Aujourd’hui, Olexi Poukatch tente de faire marche arrière et de persuader les enquêteurs qu’il s’agissait d’un accident, qu’il ne comptait pas tuer le journaliste (même avec une hache), bien qu’il en ait reçu l’ordre. Le 1er février, son avocat, Me Oleg Musiynko, a expliqué à Kommersant Ukraina que son client « affirme qu’il n’y a pas eu de collusion entre lui et ses subordonnés (trois anciens policiers condamnés en 2008), qu’il ne voulait pas tuer Géorgiy Gongadze, mais juste lui faire perdre connnaissance. Il y a eu un accident ». Me Musiynko a cependant ajouté qu’il connaissait le véritable instigateur du crime, refusant de le nommer. Un de ses clients, proche de Iouri Kravtchenko, aurait en sa possession des documents et enregistrements classés « secret d’Etat ». Il a confié que « l’un des commanditaires occupait en 1999 et 2000 l’une des plus hautes fonctions de l’Etat et était candidat aux élections présidentielles ». Ces déclarations confondantes ne viennent que confirmer la nécessité d’enquêter sur les autres responsables de cet assassinat.
Me Valentyna Telychenko pointe les incohérences flagrantes dans le discours du procureur. D’une part, il affirme qu’Olexi Poukatch a assassiné Géorgiy Gongadze sur ordre de Iouri Kravtchenko et d’autres commanditaires. D’autre part, il déclare que ce crime n’est pas prémédité. Elle souligne également sa lenteur à établir la culpabilité des autres officiels mentionnés dans la déposition d’Olexi Poukatch. « Si l’on se fie à sa déposition concernant Iouri Kravchenko, pourquoi ne pas s’y fier aussi pour les autres hauts fonctionnaires ? (...) Le procureur était revenu lui-même, avant même qu’on ne fasse appel, sur la résolution de ne pas ouvrir d’enquête concernant ces personnalités tant qu’il ne distinguait pas la nature criminelle de leurs activités.
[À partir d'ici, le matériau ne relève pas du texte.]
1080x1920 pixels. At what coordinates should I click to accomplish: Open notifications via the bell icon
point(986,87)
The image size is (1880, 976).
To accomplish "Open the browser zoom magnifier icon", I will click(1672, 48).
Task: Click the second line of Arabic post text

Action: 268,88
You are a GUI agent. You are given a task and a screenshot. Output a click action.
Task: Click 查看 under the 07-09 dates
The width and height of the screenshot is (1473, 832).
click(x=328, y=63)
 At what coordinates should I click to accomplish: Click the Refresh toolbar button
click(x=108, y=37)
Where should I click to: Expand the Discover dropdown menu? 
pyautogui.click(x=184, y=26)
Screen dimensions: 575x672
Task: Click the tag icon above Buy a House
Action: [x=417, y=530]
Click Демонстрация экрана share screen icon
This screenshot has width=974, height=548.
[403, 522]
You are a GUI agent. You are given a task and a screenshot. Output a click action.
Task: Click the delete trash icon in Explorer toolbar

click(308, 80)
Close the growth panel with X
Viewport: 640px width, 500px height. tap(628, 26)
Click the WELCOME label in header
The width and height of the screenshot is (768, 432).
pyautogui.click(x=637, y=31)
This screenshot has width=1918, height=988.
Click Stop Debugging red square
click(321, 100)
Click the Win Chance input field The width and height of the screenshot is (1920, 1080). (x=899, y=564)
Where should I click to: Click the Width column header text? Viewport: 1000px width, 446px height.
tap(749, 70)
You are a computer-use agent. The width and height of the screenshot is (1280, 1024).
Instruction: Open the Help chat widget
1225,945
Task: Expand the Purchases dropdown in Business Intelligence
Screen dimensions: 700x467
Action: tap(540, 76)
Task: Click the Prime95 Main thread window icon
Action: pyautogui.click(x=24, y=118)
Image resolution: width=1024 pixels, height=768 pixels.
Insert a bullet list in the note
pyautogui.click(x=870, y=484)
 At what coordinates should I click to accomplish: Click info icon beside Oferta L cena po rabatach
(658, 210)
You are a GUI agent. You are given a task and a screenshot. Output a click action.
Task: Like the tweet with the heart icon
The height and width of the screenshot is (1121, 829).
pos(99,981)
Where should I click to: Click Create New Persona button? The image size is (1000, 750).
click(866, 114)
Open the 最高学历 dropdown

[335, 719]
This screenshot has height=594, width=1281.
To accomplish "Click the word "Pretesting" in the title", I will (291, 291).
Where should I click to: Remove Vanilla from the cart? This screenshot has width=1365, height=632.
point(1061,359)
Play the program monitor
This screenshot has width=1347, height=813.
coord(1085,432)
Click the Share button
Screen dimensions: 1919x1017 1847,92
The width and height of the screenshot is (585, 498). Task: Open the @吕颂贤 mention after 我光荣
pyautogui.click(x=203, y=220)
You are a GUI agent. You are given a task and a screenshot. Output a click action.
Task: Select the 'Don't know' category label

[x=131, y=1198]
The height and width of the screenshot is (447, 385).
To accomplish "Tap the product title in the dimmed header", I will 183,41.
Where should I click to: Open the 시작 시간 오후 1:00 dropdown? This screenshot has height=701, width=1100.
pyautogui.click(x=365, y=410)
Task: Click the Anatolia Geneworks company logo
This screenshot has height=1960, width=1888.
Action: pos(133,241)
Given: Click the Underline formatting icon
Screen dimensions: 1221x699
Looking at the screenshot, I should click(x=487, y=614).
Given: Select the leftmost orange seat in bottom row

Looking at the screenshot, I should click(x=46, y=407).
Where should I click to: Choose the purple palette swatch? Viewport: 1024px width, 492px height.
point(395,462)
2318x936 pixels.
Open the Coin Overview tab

Cela fait déjà trois mois. Délai largement suffisant pour établir si les activités de ces fonctionnaires étaient criminelles et s’il faut ou non ouvrir une enquête sur eux », a protesté l’avocate sur TVi.
Le parquet général a défendu sa résolution en assurant que les charges contre Olexi Poukatch pouvaient changer durant le procès. Son porte-parole a déclaré à Ukrainska Pravda : « Nous croyons que la décision de la cour est tout à fait légale et fondée. Les allégations des médias arguant que la décision du caractère non prémédité du meurtre est définitive, sont prématurées ».
Dix ans après le cruel assassinat du rédacteur en chef d’Ukrainska Pravda, l’enquête prend une direction intolérable. Reporters sans frontières s’interroge quant à la partialité aussi manifeste du parquet et appelle les autorités ukrainiennes à y remédier, à moins qu’elles n’en soient la source.